The Pentagon said on Tuesday that the cost of the war with Iran has surged to nearly 29 billion dollars, intensifying political pressure on President Donald Trump.
The revised estimate underscores growing scrutiny over the financial burden and its strain on US military readiness amid ongoing conflict assessments.
The Defense Department disclosed the updated figure during a budget hearing on Capitol Hill, raising it about 4 billion dollars above earlier projections.
Defense Secretary Pete Hegseth had previously estimated the war’s cost at around 25 billion dollars in testimony delivered two weeks earlier.
Pentagon finance chief Jules Hurst III provided the latest update while testifying alongside Hegseth and General Dan Caine, chairman of the Joint Chiefs of Staff.
They were presenting a sweeping 1.5 trillion dollar defence budget request for 2027 when lawmakers pressed for clarity on war expenditures.

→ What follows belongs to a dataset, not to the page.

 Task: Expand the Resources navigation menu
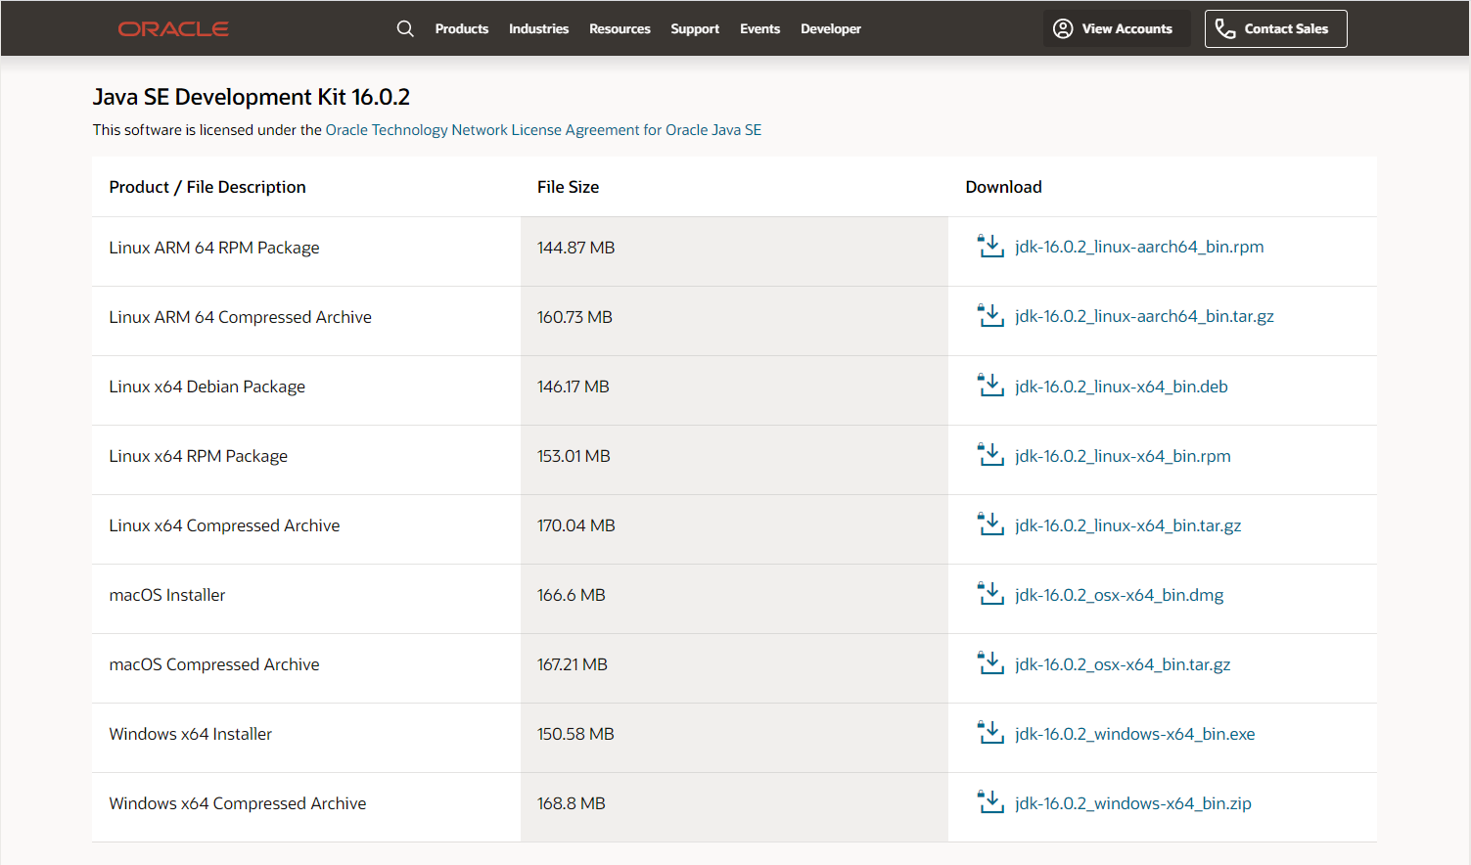pyautogui.click(x=620, y=29)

Hurst told Congress the estimate had shifted as analysts continued reassessing operational and logistical costs tied to the conflict.
He said joint staff and comptroller teams were continuously reviewing figures, concluding that the total had now risen closer to 29 billion dollars.
The upward revision highlights the volatility of wartime accounting and the mounting financial weight carried by sustained military operations.